Ramón se echó hacia atrás mirando hacia arriba furibundo.

—¡Qué dices! ¡Que me deje ella en paz a mí! ¿Qué te ha contado esa zorra? ¡Voy a denunciarla! ¡Y a ti también, por amenazar a un hombre honrado que sale de su trabajo! ¡A ver si acabamos de una vez con toda la morralla roja!

—Sólo te lo diré una vez más; déjala en paz.

Se apartó y empezó a alejarse. Ramón estalló:

—¡Qué te has creído, desgraciado! ¿Sabes con quién hablas? ¡Soy el jefe de casa! ¡Echaré a esa roja!

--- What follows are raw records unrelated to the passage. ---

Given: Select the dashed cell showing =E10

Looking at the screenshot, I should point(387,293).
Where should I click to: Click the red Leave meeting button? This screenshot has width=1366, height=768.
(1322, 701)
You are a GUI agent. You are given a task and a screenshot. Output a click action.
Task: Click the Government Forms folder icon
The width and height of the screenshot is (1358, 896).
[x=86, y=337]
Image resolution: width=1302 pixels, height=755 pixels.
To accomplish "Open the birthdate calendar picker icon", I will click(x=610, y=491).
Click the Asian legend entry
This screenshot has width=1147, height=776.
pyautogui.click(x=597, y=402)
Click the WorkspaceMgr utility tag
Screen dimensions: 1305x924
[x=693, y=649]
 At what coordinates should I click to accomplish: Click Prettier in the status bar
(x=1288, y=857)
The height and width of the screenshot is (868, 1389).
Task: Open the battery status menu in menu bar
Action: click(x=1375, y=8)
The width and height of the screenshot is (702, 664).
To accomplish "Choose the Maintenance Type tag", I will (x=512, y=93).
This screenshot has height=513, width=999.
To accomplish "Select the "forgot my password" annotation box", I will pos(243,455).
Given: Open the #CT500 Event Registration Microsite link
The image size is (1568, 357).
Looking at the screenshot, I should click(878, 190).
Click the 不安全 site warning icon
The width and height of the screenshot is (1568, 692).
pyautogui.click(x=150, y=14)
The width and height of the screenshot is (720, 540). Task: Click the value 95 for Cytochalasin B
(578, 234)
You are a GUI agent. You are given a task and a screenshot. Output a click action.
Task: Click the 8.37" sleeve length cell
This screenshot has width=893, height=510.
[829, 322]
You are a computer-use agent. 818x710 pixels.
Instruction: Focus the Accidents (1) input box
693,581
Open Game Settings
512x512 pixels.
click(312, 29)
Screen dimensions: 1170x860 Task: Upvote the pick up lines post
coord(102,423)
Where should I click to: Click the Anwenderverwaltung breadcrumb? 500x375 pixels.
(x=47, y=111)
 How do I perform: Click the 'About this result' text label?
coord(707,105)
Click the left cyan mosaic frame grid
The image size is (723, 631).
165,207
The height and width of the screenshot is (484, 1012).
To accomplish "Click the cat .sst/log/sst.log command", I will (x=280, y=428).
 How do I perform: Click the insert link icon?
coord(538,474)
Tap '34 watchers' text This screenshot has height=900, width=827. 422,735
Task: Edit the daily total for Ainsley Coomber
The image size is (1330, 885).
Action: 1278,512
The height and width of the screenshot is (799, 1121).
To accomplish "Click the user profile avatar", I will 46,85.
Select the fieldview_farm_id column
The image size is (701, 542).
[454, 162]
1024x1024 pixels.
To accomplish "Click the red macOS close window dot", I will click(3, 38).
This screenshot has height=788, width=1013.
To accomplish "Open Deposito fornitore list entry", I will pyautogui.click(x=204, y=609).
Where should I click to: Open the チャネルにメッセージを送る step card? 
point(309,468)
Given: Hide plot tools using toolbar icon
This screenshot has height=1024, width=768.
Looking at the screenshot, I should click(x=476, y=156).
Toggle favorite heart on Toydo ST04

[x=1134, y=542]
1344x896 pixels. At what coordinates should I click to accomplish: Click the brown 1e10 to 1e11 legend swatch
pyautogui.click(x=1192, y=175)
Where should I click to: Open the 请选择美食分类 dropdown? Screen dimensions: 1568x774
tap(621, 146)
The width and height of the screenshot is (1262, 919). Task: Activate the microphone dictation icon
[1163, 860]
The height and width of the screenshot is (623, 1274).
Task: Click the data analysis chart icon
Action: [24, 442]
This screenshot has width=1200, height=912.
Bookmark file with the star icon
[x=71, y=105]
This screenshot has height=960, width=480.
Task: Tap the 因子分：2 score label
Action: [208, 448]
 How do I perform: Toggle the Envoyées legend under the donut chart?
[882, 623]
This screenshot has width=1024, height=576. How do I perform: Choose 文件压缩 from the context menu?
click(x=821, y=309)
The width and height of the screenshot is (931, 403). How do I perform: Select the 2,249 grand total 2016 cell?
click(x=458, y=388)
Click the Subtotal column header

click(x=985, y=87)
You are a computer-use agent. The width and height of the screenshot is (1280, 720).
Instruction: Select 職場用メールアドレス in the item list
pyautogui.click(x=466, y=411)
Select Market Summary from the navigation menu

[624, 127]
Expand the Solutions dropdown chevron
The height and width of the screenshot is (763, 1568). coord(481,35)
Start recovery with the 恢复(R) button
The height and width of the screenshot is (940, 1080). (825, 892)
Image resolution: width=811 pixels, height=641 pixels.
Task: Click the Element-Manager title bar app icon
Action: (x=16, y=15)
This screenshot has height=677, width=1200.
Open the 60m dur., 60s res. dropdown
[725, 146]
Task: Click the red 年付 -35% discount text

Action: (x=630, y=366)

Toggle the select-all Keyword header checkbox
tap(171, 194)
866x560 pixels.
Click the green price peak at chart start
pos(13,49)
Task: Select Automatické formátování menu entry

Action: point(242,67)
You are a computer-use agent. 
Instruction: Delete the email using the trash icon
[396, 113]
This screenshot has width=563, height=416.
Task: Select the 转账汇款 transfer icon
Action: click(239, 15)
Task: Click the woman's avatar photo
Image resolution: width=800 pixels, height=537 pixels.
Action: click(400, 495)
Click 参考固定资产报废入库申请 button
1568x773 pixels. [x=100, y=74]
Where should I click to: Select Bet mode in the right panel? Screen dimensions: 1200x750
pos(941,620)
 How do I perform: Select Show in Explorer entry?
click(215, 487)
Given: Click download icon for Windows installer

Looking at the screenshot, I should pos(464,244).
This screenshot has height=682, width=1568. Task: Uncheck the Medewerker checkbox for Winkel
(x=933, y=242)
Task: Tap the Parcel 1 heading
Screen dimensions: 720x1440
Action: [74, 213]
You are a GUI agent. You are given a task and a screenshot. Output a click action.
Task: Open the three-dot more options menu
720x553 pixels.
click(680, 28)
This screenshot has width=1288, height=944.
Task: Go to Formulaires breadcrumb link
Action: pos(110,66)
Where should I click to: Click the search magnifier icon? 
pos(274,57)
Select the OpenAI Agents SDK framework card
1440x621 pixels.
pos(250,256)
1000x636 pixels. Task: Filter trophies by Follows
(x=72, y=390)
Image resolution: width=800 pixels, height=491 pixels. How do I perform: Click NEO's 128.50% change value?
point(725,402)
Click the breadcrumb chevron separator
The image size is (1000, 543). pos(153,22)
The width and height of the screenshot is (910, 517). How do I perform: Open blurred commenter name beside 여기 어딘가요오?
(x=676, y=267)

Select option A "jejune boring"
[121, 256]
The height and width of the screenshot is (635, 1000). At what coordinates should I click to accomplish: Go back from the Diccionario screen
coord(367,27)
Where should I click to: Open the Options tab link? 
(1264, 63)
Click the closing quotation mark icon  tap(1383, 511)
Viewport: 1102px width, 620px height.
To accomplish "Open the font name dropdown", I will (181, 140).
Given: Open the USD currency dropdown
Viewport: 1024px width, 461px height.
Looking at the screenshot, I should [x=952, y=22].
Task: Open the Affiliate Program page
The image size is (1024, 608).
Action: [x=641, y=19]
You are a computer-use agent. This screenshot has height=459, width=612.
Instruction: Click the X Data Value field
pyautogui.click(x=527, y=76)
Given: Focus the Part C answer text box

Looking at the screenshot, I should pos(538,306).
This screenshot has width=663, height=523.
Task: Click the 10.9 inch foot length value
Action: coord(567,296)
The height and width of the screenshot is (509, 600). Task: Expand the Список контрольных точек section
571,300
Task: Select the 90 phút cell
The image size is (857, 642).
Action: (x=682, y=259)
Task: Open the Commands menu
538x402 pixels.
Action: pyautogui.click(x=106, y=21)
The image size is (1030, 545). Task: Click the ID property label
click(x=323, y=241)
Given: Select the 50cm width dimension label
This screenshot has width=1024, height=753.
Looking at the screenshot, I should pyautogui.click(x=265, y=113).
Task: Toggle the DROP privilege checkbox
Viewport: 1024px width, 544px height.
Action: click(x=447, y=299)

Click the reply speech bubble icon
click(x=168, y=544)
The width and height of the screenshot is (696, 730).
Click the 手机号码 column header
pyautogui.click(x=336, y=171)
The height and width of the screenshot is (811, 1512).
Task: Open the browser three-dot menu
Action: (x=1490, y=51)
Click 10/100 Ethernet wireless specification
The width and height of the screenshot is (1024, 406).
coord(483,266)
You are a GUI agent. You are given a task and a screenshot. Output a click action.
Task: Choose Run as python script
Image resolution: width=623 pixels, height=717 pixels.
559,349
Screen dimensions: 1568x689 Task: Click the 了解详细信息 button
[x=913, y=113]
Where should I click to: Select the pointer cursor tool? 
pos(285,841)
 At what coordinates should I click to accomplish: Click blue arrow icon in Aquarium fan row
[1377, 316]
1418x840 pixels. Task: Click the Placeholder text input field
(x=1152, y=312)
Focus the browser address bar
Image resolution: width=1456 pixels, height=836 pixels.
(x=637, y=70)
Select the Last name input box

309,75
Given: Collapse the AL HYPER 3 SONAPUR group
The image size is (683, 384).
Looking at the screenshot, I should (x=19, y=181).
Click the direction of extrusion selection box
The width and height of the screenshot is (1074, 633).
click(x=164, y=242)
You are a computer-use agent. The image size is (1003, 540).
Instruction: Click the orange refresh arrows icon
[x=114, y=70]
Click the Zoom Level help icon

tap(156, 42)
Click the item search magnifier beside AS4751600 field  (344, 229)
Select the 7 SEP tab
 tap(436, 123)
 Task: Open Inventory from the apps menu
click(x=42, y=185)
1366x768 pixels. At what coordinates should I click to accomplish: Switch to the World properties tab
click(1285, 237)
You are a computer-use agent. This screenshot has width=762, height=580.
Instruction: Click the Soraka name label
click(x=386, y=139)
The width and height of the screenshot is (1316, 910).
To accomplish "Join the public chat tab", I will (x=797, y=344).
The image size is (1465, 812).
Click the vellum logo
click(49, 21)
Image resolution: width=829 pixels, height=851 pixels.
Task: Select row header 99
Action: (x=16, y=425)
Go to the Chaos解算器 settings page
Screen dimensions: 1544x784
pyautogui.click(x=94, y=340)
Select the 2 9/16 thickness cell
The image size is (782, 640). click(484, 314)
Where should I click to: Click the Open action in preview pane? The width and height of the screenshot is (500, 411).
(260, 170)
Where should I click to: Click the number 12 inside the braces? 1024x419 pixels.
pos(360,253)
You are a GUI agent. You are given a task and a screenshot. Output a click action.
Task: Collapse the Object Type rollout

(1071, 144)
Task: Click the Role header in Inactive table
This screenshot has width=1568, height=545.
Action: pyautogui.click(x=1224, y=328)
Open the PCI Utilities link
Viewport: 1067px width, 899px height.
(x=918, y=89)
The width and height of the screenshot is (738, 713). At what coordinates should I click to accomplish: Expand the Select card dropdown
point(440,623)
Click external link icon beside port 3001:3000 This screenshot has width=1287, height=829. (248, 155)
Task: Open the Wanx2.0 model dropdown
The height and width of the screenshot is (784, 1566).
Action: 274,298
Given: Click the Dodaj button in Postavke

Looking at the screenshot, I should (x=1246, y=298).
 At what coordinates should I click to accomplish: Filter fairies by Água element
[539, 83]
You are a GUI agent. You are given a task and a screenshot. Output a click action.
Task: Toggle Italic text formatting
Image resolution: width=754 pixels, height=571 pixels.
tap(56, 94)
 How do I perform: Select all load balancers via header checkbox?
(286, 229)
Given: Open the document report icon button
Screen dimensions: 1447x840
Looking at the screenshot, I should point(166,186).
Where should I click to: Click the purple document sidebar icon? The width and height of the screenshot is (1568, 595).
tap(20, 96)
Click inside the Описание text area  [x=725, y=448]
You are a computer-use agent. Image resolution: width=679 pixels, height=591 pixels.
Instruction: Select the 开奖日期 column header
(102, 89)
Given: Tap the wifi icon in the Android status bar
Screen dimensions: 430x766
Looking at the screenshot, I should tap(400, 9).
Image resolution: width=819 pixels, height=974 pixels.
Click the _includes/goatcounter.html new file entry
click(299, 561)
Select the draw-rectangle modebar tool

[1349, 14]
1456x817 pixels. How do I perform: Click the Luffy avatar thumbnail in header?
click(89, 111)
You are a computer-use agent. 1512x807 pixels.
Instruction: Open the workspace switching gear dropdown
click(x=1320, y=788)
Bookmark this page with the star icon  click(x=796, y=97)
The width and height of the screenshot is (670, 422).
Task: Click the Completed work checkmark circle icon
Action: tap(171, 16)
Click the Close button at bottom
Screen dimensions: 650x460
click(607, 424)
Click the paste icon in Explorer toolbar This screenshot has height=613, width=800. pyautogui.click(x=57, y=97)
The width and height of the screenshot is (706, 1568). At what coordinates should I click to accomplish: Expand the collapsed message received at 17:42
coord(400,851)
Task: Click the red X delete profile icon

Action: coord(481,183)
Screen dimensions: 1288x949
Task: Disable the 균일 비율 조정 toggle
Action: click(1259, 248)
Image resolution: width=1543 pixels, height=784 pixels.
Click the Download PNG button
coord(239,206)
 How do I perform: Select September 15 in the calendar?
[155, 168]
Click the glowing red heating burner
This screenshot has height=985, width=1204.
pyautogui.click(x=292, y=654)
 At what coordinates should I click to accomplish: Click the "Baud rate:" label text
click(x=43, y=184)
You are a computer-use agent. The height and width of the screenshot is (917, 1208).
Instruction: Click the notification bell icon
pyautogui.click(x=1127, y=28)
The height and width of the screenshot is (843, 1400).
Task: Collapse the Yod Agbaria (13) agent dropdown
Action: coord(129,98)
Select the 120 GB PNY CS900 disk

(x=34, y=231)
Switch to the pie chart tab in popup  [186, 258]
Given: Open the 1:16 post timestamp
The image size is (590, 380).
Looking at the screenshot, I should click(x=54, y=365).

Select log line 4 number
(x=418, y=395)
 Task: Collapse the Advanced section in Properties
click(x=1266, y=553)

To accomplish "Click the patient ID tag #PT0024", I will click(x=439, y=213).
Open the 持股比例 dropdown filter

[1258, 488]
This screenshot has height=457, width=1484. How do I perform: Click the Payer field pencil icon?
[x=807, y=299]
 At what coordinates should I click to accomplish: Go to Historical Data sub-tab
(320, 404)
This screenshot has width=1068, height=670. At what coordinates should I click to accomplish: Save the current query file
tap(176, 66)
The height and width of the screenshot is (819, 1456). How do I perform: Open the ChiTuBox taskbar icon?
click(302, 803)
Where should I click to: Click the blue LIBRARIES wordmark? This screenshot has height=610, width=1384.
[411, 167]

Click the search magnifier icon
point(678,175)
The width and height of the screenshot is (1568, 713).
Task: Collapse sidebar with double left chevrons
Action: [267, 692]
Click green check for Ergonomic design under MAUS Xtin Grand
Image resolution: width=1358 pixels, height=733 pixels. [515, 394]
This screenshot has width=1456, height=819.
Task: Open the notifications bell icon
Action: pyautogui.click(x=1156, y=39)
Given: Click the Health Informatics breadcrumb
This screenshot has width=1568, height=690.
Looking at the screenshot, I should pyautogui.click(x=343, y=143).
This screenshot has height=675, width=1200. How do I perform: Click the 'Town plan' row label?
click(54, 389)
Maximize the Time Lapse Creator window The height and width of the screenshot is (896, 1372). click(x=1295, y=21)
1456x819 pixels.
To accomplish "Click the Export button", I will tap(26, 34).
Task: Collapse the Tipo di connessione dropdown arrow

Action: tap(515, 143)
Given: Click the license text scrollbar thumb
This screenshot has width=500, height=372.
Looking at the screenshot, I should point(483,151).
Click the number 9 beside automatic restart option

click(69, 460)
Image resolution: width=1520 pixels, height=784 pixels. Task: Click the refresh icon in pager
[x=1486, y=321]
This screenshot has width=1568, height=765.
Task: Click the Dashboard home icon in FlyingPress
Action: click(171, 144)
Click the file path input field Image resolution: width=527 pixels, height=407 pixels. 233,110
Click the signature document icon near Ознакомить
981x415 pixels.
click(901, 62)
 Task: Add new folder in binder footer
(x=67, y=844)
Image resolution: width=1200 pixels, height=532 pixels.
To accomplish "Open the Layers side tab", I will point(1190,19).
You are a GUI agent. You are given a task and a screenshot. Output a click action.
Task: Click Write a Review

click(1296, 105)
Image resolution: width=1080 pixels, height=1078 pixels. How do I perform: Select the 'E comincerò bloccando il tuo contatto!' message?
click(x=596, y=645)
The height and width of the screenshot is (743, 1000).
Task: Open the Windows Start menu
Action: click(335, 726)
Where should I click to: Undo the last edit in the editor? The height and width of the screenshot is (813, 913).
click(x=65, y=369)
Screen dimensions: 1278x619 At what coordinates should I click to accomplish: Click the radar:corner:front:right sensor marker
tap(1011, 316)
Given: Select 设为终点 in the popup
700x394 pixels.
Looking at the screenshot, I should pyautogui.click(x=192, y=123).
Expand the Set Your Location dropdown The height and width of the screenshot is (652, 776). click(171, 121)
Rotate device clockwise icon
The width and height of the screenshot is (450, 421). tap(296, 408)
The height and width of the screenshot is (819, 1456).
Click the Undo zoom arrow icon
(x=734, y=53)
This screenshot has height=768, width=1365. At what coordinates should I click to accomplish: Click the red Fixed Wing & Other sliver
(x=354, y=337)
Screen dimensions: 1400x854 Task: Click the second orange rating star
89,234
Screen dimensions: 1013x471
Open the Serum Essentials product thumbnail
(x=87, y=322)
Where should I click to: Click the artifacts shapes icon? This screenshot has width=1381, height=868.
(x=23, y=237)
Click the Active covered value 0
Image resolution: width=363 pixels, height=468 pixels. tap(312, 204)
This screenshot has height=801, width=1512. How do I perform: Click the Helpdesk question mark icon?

La gente se paraba a mirar brevemente. Gritos y peleas eran tan normales como la pobreza que, con frecuencia, las provocaban. Manín se diluyó en la noche y el otro quedó mascullando.

En la mañana del día siguiente Rosa oyó fuertes golpes en su puerta. Abrió. Los uniformes grises volvieron a torturar su mirada.